PC Gamer's Richard Cobbett writes a weekly feature called Saturday Crapshoot, where he profiles various older games, with an emphasis on "quirky" titles from the 1990s. Last month, he dedicated a column to a game that certainly fits that description - the Ultima spinoff Worlds of Ultima: Martian Dreams. Here's the introduction:

Richard “Lord British” Garriott’s Ultima is, was, and always shall be one the western world’s great RPG series. They were the games that brought a sense of morality to a genre that’s so often simply about killing anything that’s green or has gold, where each new game was both a new quest, and a return to a familiar world whose dawn featured space travel and TIE Fighters and golden era waseth stilleth ableth to get away with talketh liketh thiseth. Also, at one point all your long-term friends from previous games got turned into evil chaos demons and you got to compensate by dressing automatons up in their clothes and leading a robot army against them. This was Ultima. Ultima was very special. Still is.

Then there was Worlds of Ultima, a short-lived experiment that asked “But what if we did something else instead?” A fine question, and two fine answers – the first, The Savage Empire, sending the Avatar to a Doc Savage type world for a change. And Martian Dreams? It’s Victorian. It’s sci-fi. And its character creation system is run by Sigmund Freud. Then things really start to get interesting…

The year is… well, that’s a bit of a funny one. As with the other Ultima games, the hero is the Avatar – a hero from our world who regularly heads into the land of Britannia to solve its problems, from giving the people a symbol to look up to, to preventing justice being perverted and turned to evil, to ending a race war, to finding each and every person responsible for the new iOS game Ultima Forever and kicking them hard in the nearest available genitals. (If you haven’t played that F2P abomination, consider my review less a series of specific criticisms as the taste and sensation of sick. It’s one thing to know a classic series you once loved is dead, quite another to see its corpse being used as a piñata. Playing it is to wish they’d taken the license and done something more respectful with it. Like Ultima Kart.)

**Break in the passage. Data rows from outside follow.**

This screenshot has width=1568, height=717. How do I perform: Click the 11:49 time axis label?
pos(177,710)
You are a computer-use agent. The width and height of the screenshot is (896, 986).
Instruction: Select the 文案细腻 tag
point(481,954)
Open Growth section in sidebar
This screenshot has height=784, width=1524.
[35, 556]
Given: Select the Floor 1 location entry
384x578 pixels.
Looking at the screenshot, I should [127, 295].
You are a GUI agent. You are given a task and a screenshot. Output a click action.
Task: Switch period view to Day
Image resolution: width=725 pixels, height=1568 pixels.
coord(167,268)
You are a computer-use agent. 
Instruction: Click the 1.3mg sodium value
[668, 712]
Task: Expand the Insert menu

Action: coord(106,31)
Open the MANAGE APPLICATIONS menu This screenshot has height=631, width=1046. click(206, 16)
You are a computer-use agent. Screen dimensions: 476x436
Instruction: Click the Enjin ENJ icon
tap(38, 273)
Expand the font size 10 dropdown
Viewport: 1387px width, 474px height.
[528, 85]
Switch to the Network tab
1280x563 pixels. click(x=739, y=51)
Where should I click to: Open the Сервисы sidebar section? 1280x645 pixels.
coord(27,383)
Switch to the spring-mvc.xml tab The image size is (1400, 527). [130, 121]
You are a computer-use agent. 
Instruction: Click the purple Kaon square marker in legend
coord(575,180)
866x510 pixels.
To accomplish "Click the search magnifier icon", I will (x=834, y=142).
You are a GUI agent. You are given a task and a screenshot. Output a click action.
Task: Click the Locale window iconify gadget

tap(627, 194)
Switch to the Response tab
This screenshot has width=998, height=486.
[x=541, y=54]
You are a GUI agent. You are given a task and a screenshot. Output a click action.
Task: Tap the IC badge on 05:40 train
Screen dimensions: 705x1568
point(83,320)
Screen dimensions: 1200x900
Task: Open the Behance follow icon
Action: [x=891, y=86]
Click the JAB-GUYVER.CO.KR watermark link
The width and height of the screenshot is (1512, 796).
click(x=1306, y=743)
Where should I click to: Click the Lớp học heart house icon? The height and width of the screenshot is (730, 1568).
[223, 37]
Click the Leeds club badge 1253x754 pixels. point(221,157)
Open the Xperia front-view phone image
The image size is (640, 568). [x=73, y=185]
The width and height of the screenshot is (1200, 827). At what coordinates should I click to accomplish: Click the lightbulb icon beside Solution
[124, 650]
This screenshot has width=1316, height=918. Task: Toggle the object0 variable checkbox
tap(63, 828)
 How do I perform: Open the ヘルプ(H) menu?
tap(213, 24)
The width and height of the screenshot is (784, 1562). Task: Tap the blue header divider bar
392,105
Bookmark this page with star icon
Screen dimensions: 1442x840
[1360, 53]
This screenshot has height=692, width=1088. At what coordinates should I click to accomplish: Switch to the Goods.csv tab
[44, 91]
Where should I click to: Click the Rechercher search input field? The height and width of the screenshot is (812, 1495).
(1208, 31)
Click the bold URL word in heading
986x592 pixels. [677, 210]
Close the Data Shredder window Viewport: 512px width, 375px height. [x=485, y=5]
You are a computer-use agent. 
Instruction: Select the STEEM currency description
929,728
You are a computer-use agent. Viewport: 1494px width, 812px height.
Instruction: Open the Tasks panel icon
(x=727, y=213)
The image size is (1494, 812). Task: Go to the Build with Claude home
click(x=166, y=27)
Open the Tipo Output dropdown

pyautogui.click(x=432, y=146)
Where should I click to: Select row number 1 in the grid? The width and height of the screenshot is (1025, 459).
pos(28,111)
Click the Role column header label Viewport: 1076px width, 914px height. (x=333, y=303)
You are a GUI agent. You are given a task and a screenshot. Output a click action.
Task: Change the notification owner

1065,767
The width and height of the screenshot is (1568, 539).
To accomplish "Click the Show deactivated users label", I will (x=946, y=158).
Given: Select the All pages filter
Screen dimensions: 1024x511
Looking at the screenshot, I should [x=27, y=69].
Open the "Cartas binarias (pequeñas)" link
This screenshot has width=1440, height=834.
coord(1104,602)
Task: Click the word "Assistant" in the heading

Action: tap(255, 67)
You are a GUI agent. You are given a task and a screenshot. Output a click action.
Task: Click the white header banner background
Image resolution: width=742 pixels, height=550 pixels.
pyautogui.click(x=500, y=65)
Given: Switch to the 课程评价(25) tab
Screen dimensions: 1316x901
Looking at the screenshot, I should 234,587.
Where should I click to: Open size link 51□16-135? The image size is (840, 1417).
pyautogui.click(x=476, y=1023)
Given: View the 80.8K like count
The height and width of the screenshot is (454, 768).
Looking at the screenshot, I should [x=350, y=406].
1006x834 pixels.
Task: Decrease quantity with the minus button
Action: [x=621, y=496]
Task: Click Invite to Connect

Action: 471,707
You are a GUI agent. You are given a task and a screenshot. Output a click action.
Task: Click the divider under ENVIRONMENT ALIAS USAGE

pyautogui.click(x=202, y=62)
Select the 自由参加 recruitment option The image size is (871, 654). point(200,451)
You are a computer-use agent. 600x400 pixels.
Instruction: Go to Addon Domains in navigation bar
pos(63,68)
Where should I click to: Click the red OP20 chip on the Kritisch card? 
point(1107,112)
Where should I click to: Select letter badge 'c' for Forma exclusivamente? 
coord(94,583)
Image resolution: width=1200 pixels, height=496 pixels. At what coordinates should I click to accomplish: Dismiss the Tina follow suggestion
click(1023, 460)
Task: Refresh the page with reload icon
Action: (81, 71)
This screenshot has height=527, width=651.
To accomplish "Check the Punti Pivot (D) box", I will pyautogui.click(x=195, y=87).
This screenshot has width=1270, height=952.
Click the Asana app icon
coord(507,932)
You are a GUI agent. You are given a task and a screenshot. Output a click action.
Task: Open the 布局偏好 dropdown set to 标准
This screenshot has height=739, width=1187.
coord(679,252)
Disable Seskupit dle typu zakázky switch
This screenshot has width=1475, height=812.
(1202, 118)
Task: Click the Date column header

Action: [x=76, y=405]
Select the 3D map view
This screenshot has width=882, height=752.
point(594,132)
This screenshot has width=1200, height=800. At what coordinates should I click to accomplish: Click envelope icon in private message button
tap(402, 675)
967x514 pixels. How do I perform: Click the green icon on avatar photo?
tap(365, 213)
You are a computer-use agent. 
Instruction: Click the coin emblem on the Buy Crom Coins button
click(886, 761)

Worlds of Ultima also has the Avatar heading into adventure from the modern world, only this time it’s via time travel rather than jumping between dimensions. It’s also a rare chance to see what he (you can have a lady Avatar, but he’s a he for the intro) gets up to during his downtime, which turns out to be hanging with Deus Ex creator Warren Spector. Technically, he’s actually ‘Johann’ Spector, but we’ll be having none of that nonsense, thank you very much. The two are sitting around by his PC, decorated with an Ultima VI poster, when a strange woman shows up with a package containing a photo of them both recreating their favourite scene from Back To The Future 3, and a warning that “The greatest minds of your world and my own depend on you.” So, no pressure. Needless to say though, the Avatar has no questions about this. That might sound like he’s been spending a little too much time tripping through magic moongates, but six and a bit games in, he probably just shrugs it all off as “Wednesday.”

What’s going on is that back at the Columbian Exposition of 1893, shortly before Rosalind Lutece attached the hot air balloons and it went sailing on its merry racist way, just about every celebrity of the era was having a tour of Percival Lowell’s new Space Cannon. This turned out to be exactly as bad an idea as it sounds, with the whole lot of them being shot to Mars. It’s now two years later, and in what’s unofficially dubbed Operation: Really Bad Idea, Sigmund Freud and Nikola Tesla have teamed up with a cowboy, a doctor, and lady journalist Nellie Bly to head to Mars and find out what the hell happened.

I shall repeat that. Sigmund Freud and Nikola Tesla have teamed up with a cowboy, a doctor, and Nellie Bly, to go to Mars. And via time-travel and a signed note from Tesla to himself, the Avatar and Warren Spector have a seat. “Suck on my Epic Mickey, Mike Dawson,” mutters Spector to himself, as he belts himself in for one of the greatest game premises of all goddamn time.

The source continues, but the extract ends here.